ProtocolPortTransportPrimary UseEncryption
Kerberos88TCP/UDPWindows domain authenticationTickets encrypted with shared secrets
NTLMN/A (embedded)TCPLegacy Windows auth, workgroupsChallenge/response — hash vulnerable
RADIUS1812/1813 UDPUDPNetwork access — WiFi, VPN, 802.1XPassword only
TACACS+49 TCPTCPNetwork device admin (Cisco)Full packet body
LDAP389 / 636TCPDirectory queries and lookupsNone (389) / TLS (636)

Exam Scenarios

A company wants employees to authenticate to the corporate WiFi using their Active Directory username and password rather than a shared passphrase. Which protocols are required?
Answer: RADIUS with 802.1X (WPA2-Enterprise or WPA3-Enterprise). The wireless access points act as RADIUS clients, forwarding credentials to a RADIUS server. The RADIUS server queries Active Directory via LDAP to verify credentials. WPA2/3-Personal uses a shared pre-shared key — it cannot provide per-user authentication.
A security analyst discovers that an attacker has used a captured hash to access a server without knowing the plaintext password. Which authentication protocol is being exploited?

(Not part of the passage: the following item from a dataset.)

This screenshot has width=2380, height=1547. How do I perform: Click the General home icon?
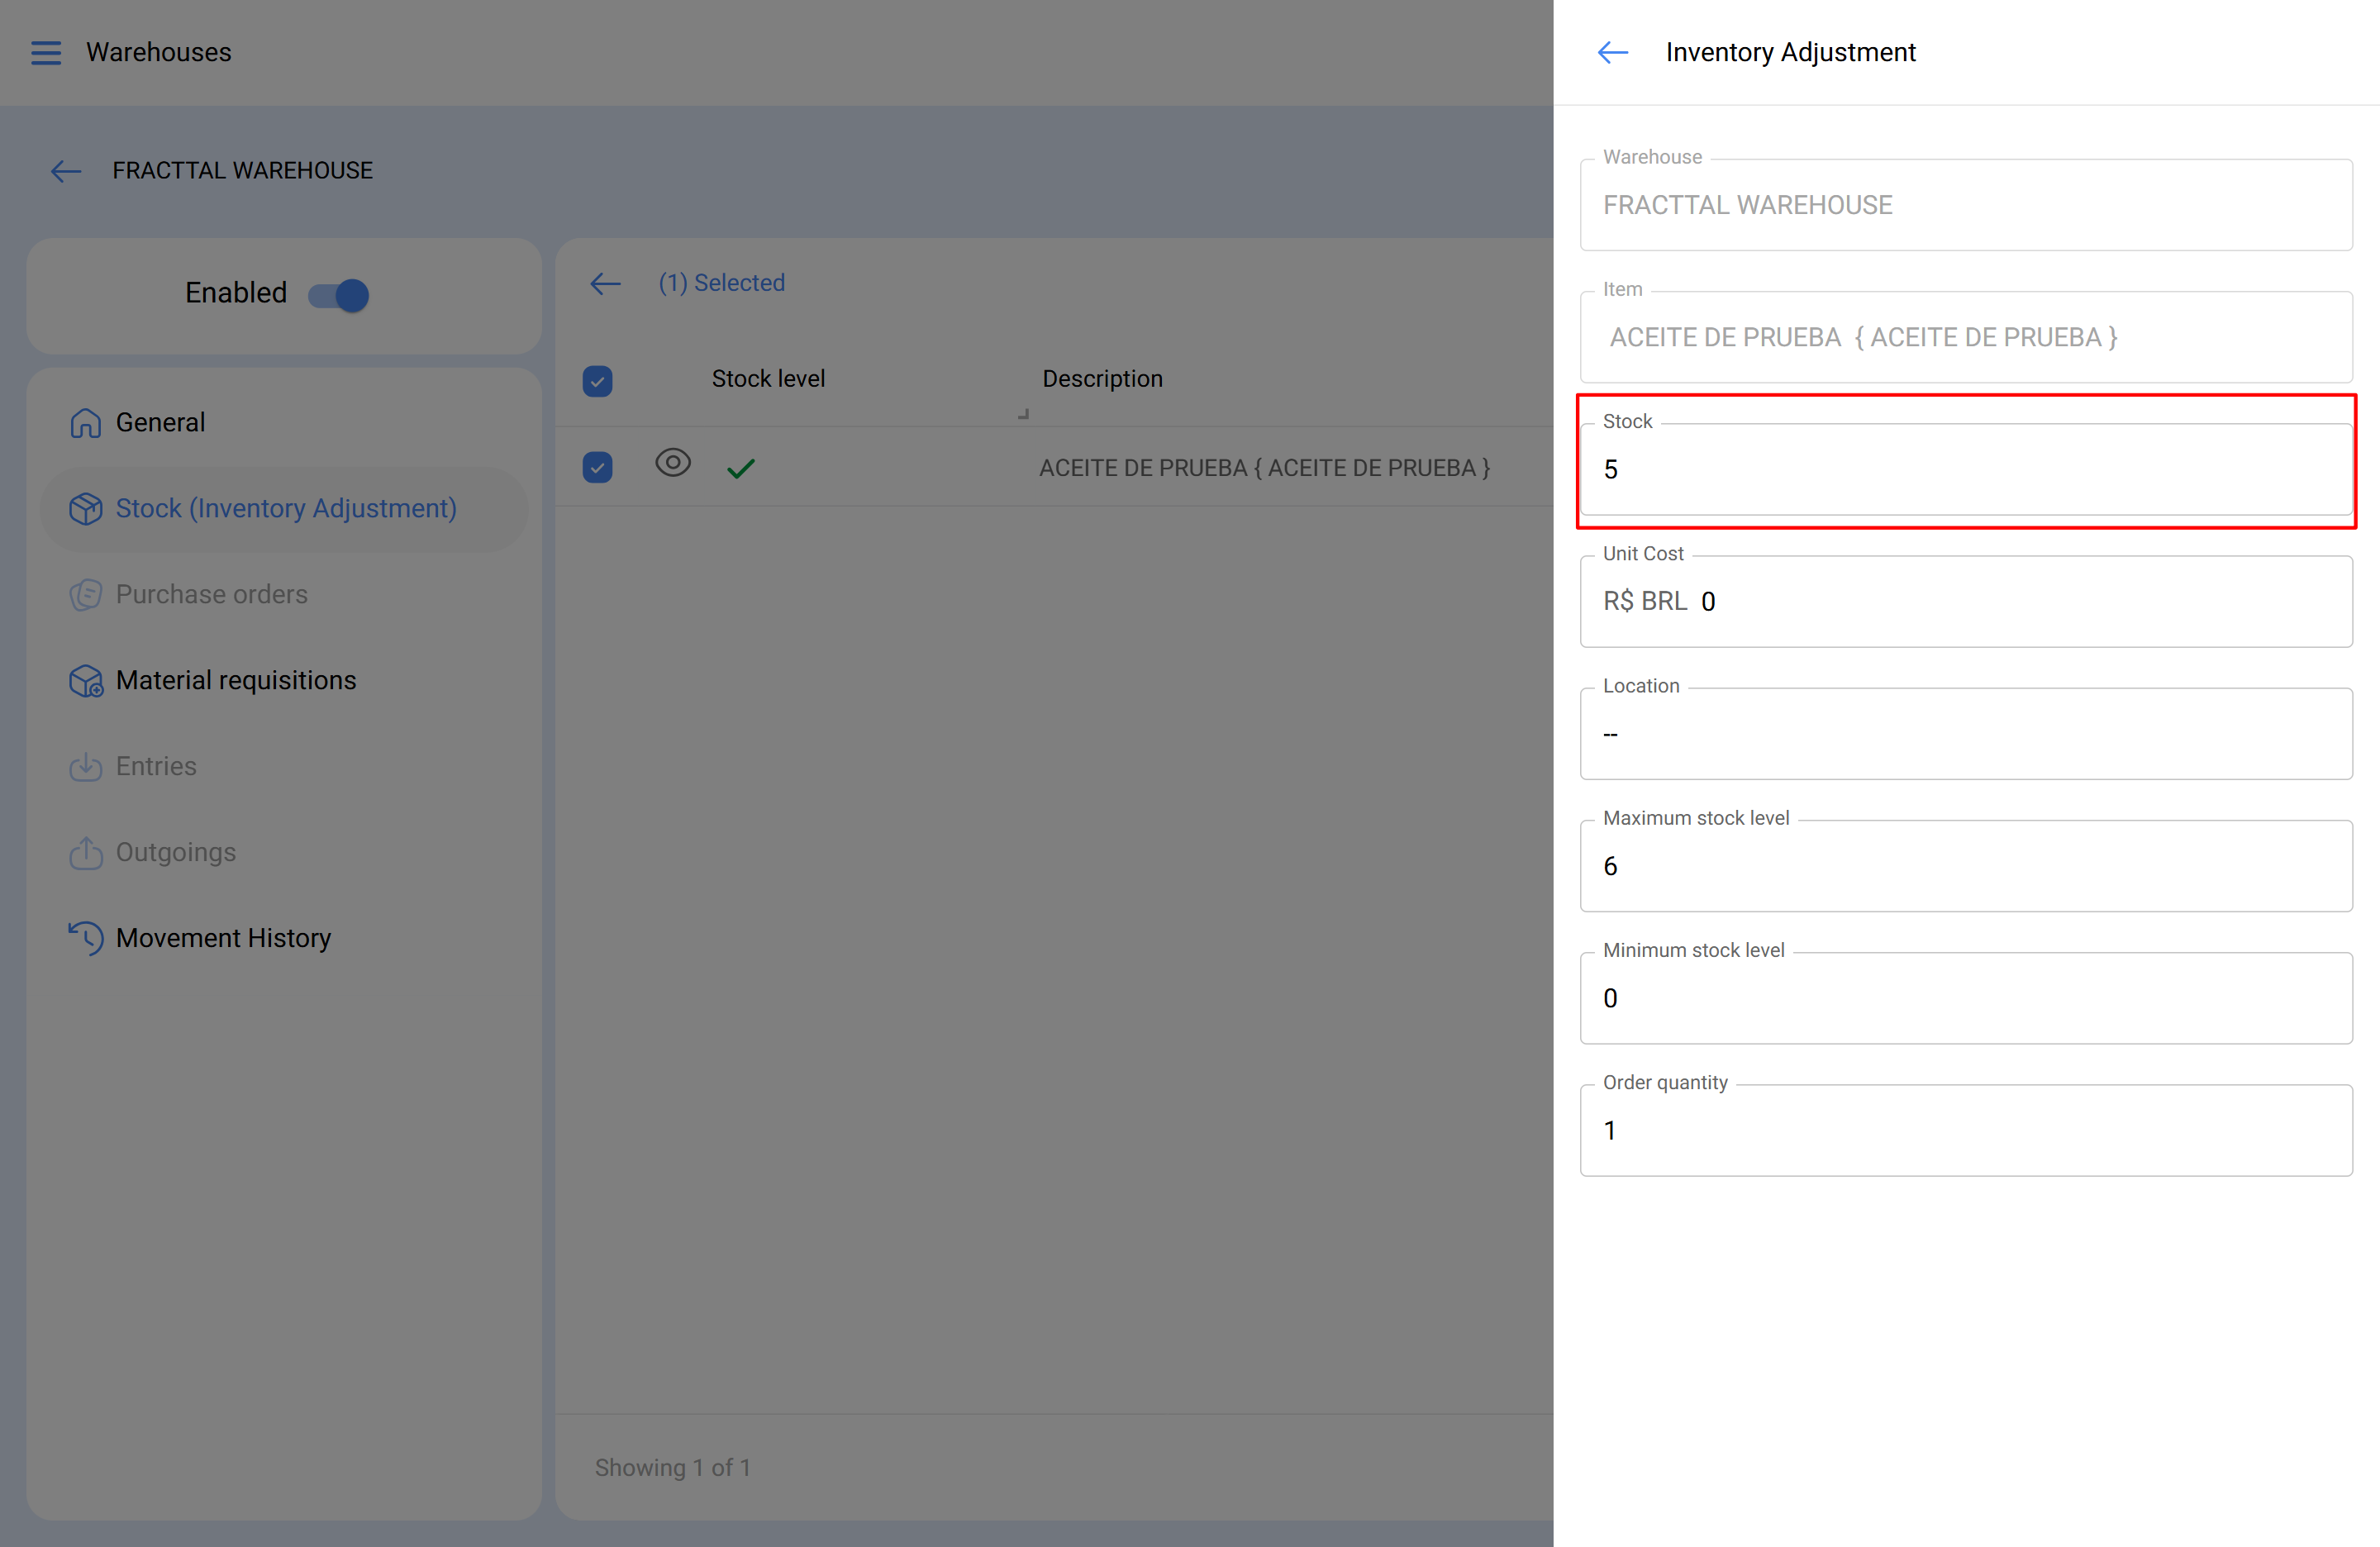[86, 423]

Answer: NTLM, and the attack is Pass-the-Hash. NTLM's challenge-response mechanism uses the password hash directly, meaning a captured hash can authenticate without cracking it. Kerberos tickets are not reusable in the same way — the attack is called Pass-the-Ticket for Kerberos and is more complex to execute.
An organisation uses Cisco routers and needs administrators to authenticate using individual usernames with different privilege levels, and needs a full audit trail of every command entered. Which AAA protocol is most appropriate?
Answer: TACACS+. TACACS+ separates authentication, authorisation, and accounting — allowing fine-grained control over what each administrator can do (authorisation) and a complete record of every command entered (accounting). RADIUS combines authentication and authorisation and offers less granular per-command auditing for device management.